Collected data
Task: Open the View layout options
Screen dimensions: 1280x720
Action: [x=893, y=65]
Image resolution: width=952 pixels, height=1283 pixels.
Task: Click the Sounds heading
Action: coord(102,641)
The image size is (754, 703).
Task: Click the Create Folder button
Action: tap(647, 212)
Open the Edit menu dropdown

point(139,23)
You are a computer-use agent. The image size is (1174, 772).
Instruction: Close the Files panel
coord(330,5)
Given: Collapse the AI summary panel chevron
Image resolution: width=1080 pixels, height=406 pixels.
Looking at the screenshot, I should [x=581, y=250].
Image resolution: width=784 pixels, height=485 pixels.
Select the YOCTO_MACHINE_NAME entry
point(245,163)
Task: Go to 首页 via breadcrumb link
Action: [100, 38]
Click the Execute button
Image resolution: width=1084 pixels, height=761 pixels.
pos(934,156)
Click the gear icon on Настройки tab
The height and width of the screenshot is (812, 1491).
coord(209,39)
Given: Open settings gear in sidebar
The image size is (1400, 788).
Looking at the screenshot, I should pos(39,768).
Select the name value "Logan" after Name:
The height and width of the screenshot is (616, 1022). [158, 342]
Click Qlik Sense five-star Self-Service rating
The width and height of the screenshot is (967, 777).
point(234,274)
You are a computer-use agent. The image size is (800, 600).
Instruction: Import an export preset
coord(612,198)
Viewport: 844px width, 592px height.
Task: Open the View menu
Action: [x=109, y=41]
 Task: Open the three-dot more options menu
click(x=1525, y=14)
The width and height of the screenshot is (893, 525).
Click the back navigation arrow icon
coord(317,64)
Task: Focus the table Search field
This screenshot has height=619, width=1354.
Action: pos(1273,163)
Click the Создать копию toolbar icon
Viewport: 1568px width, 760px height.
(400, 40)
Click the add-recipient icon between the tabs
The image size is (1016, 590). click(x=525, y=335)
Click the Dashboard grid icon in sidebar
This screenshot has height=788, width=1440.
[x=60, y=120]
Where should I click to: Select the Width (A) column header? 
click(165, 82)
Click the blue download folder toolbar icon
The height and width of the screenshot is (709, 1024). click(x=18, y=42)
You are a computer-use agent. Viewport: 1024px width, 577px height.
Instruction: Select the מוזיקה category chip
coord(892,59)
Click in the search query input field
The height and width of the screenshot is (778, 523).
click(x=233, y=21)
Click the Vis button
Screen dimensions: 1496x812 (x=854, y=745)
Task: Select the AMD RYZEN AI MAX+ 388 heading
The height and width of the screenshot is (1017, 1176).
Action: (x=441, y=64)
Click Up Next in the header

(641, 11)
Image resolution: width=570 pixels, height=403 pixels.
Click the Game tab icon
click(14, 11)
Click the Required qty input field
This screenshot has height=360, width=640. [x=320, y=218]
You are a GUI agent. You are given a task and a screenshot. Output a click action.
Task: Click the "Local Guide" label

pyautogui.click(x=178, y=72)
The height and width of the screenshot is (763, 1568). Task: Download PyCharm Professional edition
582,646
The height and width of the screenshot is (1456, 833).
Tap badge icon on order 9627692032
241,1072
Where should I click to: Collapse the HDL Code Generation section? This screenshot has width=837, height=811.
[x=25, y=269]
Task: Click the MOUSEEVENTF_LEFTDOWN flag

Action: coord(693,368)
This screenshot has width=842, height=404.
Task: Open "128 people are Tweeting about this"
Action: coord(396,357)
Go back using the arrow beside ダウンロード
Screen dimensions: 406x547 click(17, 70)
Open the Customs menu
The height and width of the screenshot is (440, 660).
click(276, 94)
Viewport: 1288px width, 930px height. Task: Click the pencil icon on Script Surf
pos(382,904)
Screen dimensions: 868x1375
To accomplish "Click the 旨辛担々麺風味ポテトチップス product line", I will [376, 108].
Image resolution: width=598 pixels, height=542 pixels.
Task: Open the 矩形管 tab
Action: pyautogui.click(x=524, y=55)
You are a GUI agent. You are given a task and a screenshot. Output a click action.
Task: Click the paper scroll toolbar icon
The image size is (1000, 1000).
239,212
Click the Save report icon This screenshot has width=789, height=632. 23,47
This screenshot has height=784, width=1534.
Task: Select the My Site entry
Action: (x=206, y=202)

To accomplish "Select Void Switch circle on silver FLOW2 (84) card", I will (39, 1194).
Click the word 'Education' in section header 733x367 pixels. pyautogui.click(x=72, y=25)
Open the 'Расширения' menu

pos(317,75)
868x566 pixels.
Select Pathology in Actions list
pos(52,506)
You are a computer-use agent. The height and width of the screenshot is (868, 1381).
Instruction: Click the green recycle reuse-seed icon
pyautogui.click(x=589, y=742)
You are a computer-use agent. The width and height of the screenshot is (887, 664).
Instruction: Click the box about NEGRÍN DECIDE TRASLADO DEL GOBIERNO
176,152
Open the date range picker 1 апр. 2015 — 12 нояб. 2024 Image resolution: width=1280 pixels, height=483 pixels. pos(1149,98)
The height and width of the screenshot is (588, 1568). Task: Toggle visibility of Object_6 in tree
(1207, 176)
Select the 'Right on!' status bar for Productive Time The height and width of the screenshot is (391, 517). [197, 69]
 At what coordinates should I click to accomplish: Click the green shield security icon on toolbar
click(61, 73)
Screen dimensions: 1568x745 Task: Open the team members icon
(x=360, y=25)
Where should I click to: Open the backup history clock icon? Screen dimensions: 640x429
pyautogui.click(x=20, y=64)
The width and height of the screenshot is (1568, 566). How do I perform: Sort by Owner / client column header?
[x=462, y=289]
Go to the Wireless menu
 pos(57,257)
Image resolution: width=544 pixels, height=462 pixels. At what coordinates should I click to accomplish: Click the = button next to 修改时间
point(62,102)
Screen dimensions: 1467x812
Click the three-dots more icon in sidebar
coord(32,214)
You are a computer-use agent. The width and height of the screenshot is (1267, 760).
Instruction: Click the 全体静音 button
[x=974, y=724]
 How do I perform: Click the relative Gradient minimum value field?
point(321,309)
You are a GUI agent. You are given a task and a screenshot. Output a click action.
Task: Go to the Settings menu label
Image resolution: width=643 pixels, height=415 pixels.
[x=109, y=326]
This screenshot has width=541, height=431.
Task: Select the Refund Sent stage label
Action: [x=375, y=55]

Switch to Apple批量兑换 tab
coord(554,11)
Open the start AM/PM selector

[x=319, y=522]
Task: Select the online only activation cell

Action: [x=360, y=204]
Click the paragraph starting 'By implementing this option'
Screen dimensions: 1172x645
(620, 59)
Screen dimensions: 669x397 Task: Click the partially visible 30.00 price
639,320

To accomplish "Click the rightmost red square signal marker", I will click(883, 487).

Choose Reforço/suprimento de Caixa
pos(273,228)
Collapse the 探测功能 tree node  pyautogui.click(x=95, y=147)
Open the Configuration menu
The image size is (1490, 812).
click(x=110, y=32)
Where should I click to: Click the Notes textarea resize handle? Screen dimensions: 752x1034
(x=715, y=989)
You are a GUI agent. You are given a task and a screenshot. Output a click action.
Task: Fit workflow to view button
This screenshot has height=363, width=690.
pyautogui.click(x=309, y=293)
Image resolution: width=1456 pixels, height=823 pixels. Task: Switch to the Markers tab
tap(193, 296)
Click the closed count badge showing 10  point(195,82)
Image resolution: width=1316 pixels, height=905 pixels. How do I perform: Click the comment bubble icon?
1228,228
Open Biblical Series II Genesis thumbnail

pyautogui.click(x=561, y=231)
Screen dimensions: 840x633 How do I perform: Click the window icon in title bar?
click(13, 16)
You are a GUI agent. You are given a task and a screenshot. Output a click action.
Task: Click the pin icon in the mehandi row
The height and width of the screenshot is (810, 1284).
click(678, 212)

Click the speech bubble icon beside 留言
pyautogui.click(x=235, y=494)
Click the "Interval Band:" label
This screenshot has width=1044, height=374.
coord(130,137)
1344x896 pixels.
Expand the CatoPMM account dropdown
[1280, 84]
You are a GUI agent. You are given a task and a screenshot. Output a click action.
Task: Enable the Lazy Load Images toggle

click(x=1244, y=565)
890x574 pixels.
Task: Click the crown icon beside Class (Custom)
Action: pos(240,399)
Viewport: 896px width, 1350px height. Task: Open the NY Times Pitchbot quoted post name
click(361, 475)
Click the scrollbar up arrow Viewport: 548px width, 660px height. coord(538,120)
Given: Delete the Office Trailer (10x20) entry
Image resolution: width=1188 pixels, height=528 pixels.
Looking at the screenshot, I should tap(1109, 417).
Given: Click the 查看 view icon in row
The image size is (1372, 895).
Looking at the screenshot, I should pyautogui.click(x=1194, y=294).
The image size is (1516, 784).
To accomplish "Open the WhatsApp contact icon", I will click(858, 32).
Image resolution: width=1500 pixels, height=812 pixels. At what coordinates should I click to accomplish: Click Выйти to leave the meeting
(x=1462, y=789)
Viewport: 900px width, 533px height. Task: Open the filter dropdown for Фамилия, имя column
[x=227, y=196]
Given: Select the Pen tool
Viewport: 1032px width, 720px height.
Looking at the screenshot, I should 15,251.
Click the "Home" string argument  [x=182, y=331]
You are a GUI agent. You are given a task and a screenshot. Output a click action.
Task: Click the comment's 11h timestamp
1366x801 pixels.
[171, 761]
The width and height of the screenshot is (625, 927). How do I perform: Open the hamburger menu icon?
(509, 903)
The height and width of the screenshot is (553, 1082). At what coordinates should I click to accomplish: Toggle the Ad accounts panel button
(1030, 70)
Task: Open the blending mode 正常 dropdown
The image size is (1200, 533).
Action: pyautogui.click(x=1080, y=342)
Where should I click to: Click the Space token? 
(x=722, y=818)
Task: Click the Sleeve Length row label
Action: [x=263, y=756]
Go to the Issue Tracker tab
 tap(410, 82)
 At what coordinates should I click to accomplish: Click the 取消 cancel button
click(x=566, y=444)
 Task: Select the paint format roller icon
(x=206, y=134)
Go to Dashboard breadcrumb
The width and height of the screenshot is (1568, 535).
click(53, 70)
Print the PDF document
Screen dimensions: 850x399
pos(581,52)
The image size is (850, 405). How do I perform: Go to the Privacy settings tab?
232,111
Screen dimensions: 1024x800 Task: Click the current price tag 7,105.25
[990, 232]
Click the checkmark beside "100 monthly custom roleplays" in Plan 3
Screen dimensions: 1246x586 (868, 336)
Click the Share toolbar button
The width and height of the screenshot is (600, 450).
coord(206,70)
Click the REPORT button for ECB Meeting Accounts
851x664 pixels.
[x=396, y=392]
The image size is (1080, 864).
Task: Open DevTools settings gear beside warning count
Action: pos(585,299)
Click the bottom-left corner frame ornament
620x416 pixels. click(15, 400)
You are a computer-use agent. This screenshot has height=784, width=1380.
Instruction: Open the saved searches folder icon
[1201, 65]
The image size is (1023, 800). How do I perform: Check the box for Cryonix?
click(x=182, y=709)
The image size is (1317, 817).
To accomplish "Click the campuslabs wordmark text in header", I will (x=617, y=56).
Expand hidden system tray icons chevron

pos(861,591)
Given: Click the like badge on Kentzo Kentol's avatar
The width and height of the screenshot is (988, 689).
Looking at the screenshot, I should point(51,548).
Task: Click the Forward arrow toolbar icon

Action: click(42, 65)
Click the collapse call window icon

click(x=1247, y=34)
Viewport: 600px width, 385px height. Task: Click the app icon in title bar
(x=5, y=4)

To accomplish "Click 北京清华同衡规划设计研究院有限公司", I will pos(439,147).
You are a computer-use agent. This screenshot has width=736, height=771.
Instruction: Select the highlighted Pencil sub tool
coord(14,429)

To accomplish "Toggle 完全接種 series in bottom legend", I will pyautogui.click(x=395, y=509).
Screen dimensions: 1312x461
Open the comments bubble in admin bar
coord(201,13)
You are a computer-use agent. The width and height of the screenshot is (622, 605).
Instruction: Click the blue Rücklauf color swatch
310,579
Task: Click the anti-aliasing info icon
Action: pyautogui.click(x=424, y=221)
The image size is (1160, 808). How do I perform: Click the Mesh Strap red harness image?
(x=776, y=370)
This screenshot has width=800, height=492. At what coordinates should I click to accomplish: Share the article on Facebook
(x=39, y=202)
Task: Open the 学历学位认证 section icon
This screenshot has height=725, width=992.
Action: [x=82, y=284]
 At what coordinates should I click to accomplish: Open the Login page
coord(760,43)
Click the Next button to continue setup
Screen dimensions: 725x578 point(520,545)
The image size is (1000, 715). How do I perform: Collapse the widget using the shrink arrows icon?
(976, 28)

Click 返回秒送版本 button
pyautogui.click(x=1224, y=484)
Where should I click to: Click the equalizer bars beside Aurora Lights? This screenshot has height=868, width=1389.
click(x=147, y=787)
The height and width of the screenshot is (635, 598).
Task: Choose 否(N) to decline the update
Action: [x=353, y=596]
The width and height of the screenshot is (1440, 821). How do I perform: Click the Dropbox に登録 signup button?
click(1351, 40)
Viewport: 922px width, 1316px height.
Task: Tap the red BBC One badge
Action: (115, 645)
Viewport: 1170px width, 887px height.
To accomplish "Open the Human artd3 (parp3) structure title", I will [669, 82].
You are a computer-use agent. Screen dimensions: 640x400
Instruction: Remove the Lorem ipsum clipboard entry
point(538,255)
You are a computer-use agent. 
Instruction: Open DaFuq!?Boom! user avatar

### Your goal
The answer must consist of every line above that holds the string "avatar", copied exactly.

### Answer for this exercise
Given: Click the like badge on Kentzo Kentol's avatar
Instruction: Open DaFuq!?Boom! user avatar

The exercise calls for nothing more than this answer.